Stephen Malkmus: My "jammy" guitar parts are actually pruned down like a French garden
|Photo By Leah Nash|
As Pavement's literate, sardonic frontman, Stephen Malkmus redefined indie rock in the '90s with a lo-fi, slacker sound. After the band dissolved in 1999, he turned his creative attention to a quasi-solo career with his trusty band of Jicks. During this second act, Malkmus has never appeared bothered by any expectations for Pavement 2.0, and his six albums with the Jicks are relaxed, playful affairs filled with guitar and lyrical heroism.
Before Malkmus's stop at the Cedar Cultural Center on Tuesday, Gimme Noise caught up with him during his lunch at a European tour stop in Copenhagen -- which he affectionately referred to as "the Minneapolis of Europe." The conversation detailed the Belgian recording sessions for his new album, Wig Out at Jagbags, how his approach to his lyrics has evolved, the Pavement reunion tour, and the NBA title chances for his beloved Portland Trail Blazers.
Gimme Noise: Congratulations on coining the album title of the year -- I was hooked before I even heard a note. Does the title hold any specific meaning or significance to you, or did the combination of words just sound too good to resist?
Stephen Malkmus: [Laughs] Right on. That's it, pretty much. I don't know, I had a hundred titles, and in the end that seemed the most interesting. There's no real reason, but I think it's cool, you know?
The album was recorded in rural Belgium. Did that inject a similar sense of European discovery that you experienced during your time living in Berlin?
Kind of. It was also sort of practical, because I was living there, and for me to go far away would have uncool for my family. Also, the guy who recorded it [Remko Schouten, Pavement's venerable soundman] is from Benelux. He's from Amsterdam, and he kind of set it up. I don't really know where to go there except for England. If you told me that they didn't make a rock 'n roll record in Europe over the last 20 years, I'd probably believe you. Other than like Rammstein or something, I don't really know what's going on there.

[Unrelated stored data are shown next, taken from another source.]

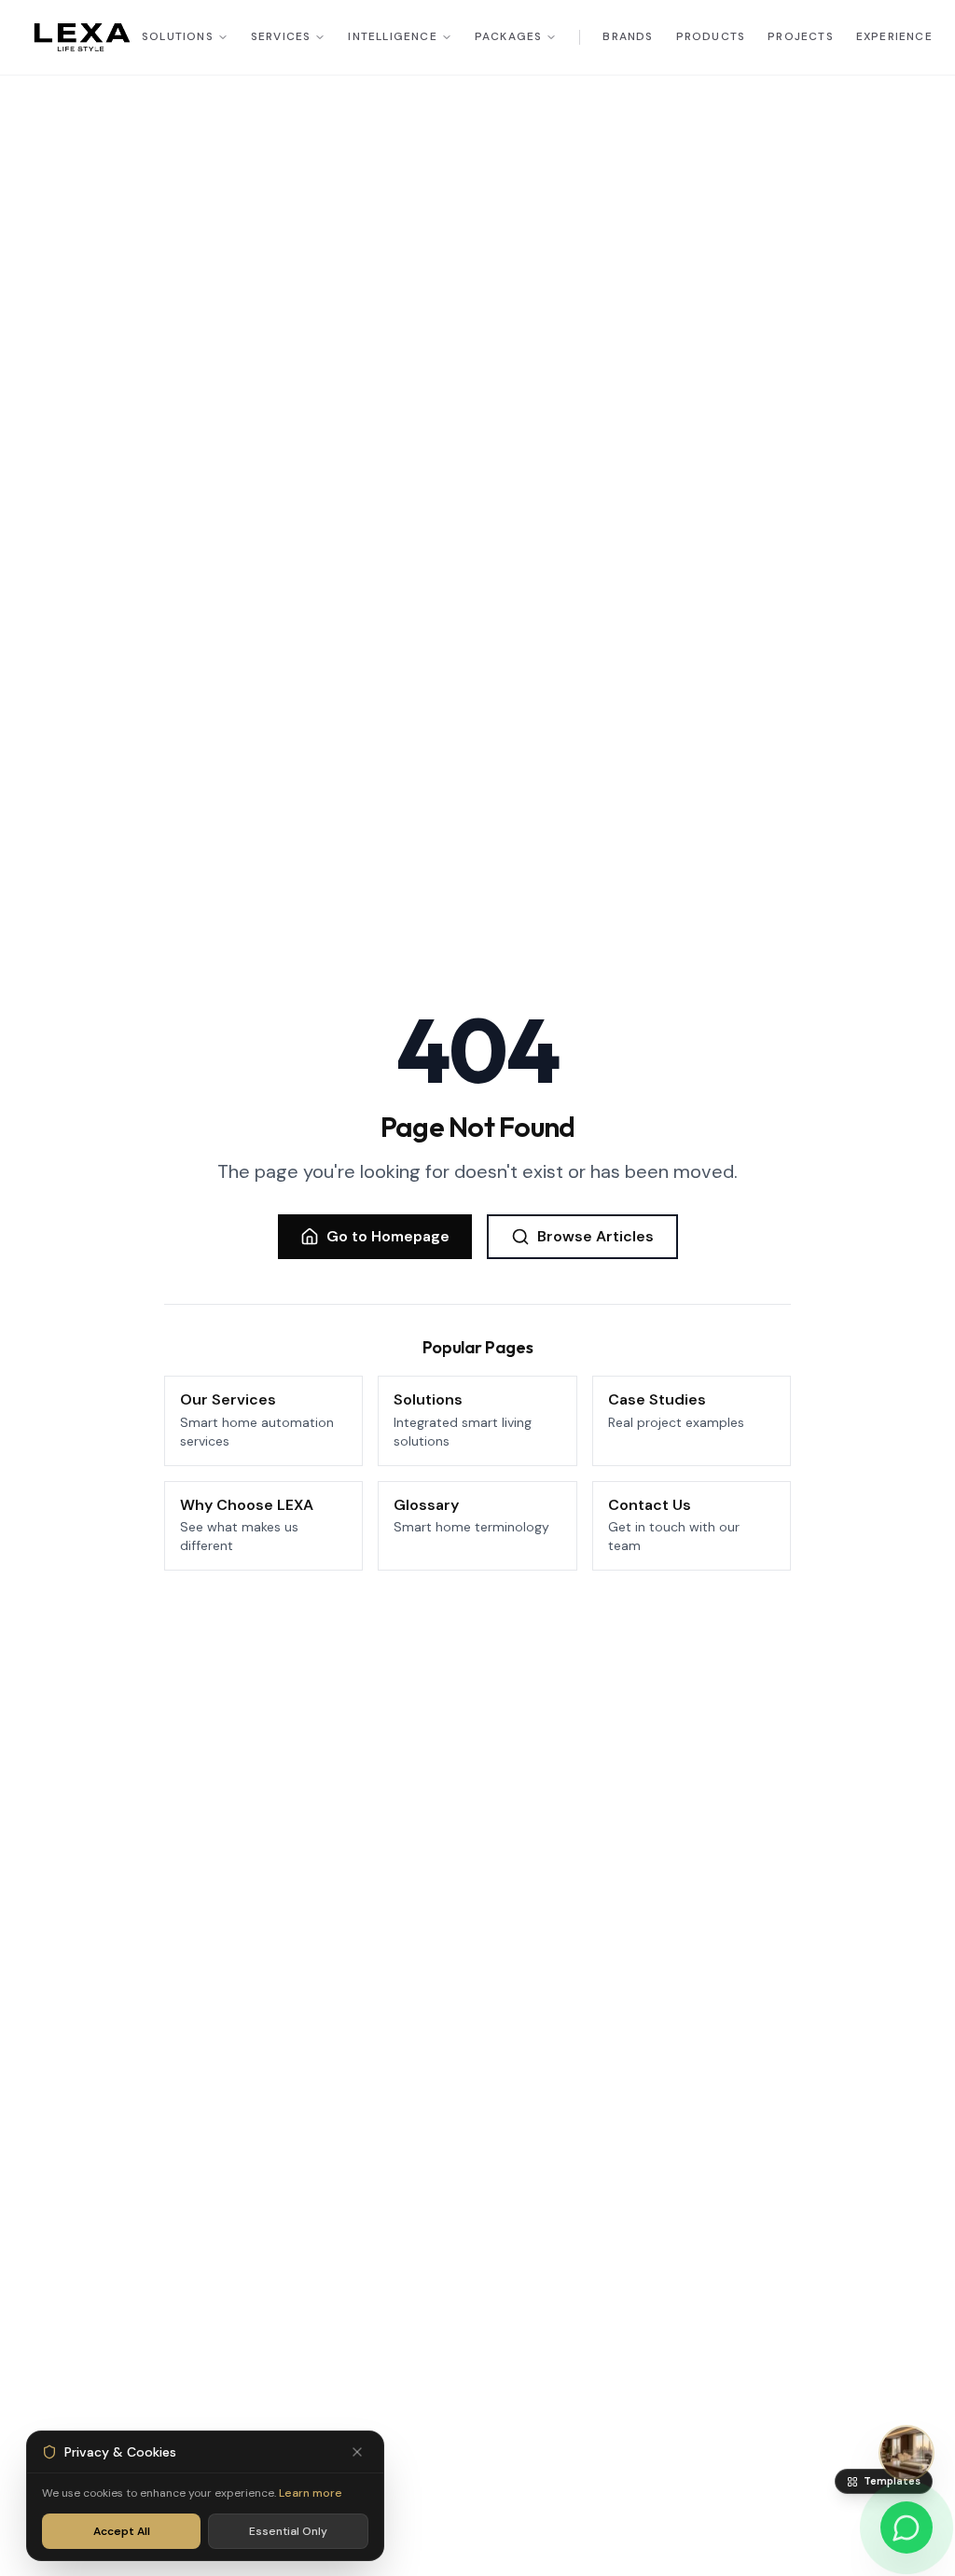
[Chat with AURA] (906, 2453)
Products (711, 37)
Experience (894, 37)
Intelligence (392, 37)
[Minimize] (357, 2452)
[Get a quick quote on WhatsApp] (906, 2527)
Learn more (310, 2493)
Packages (509, 37)
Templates (892, 2480)
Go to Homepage (388, 1236)
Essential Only (288, 2531)
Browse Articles (595, 1236)
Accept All (121, 2531)
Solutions (178, 37)
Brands (627, 37)
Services (281, 37)
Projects (801, 37)
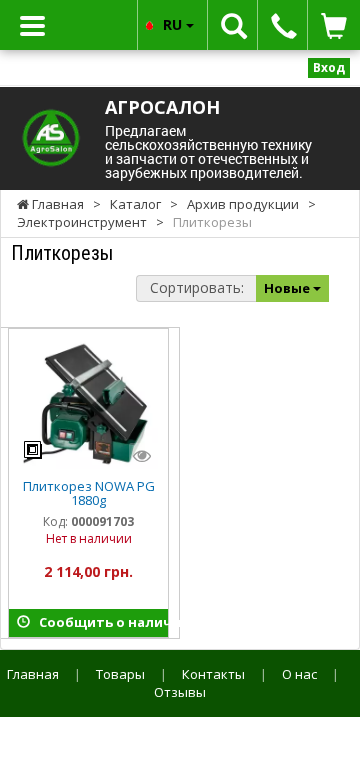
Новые (288, 288)
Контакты (213, 674)
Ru (174, 24)
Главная (33, 674)
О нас (299, 674)
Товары (120, 674)
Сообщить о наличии (99, 622)
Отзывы (180, 692)
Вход (329, 67)
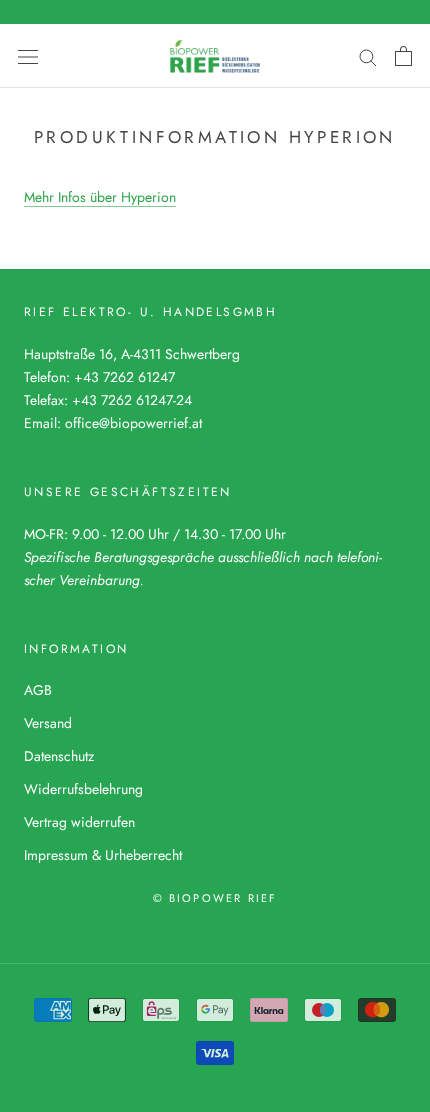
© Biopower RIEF (215, 898)
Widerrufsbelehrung (83, 789)
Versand (48, 723)
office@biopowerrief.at (133, 423)
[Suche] (368, 55)
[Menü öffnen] (28, 56)
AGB (38, 690)
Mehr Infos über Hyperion (100, 197)
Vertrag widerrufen (79, 822)
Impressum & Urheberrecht (103, 855)
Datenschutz (59, 756)
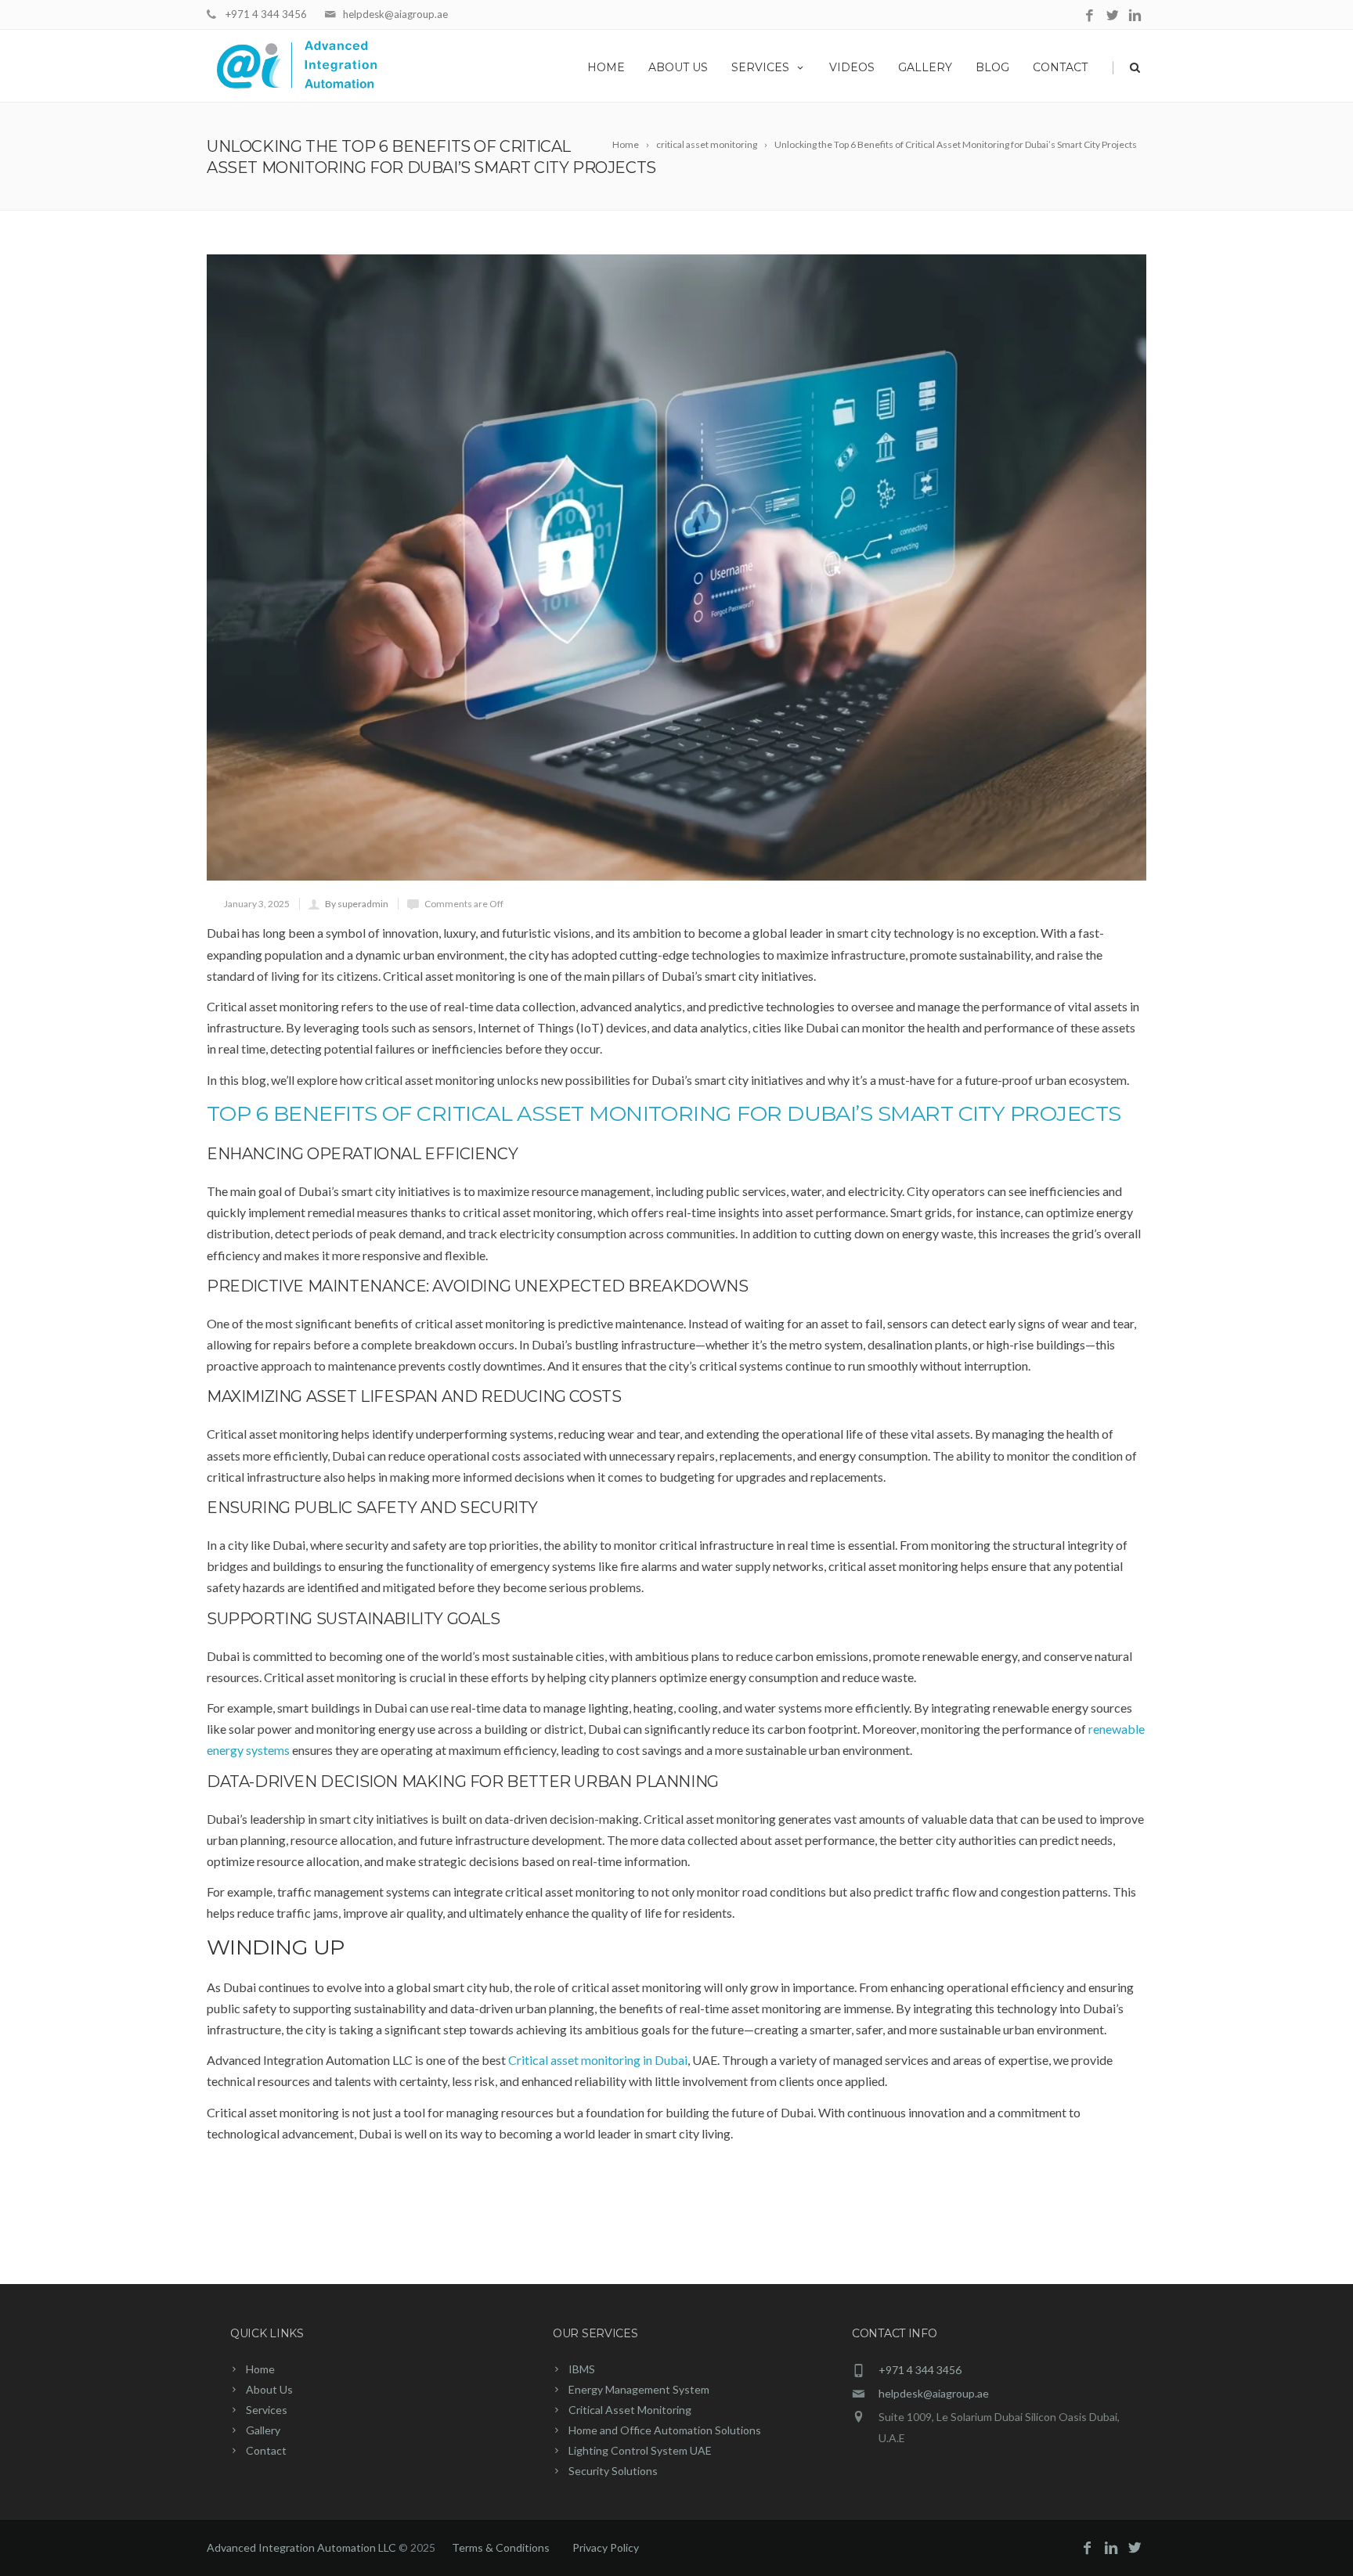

So, he hooked it up. He's been there before. Hey, remember that band Bettie Serveert?
Yeah, I sure do.
He recorded with them. They are still going. You wouldn't know it in America, but they are still plugging away.
Palomine was such a great album. I'll always love that record.
Tell me about it. Remember that song "Tom Boy" off of the first album [Palomine]? That is like a Matador classic.
This new record is a real jammy, guitar-heavy album. Did that evolve naturally out of the rehearsal sessions, or was that the sound you were going for straight from the start?
It just kind of evolves, you know. Things are even more woolly and loose, and then it just becomes trying to make an album in the style that I really like. Like Flip Your Wig by Hüsker Dü or Hootenany by the Replacements, you know, they all have pretty short songs with different angles on them and stuff, and they're pretty compacted in the end. And you know those guitar parts that you called "jammy," those are pruned down like a French garden or something, really manicured as far as I'm concerned.
Has your approach to your lyrics evolved over the years now that you have different stories to tell? Or are you still trying to veil your narratives behind playful non sequiturs?
Well, to me it all makes sense. In my mind, the synapses of the past, the circuits and the conduits, it's not non sequiturs. For so long, there's been a traditional way that we see the way a narrative should go. Just like in an art museum, you always see there's a 19th Century room, and then the 20th Century room, and here's the 18th Century room, and we go from room to room, right. Because that's just the way it's done. And that can be nice, in a way, because you know which way to go, and if you're a teacher. But the reality is, if you go to the museum, right, don't you maybe see something in the 19th Century room and something in the 21st Century room and you kind of take those two things together home with you. Not in some order. That's how my lyrical style is. To me, it's just what I've always done. It's like a realistic representation of how my mind works. And how ALL of our minds really should work, if we're not just doing things because we're supposed to or because that's the way it always was.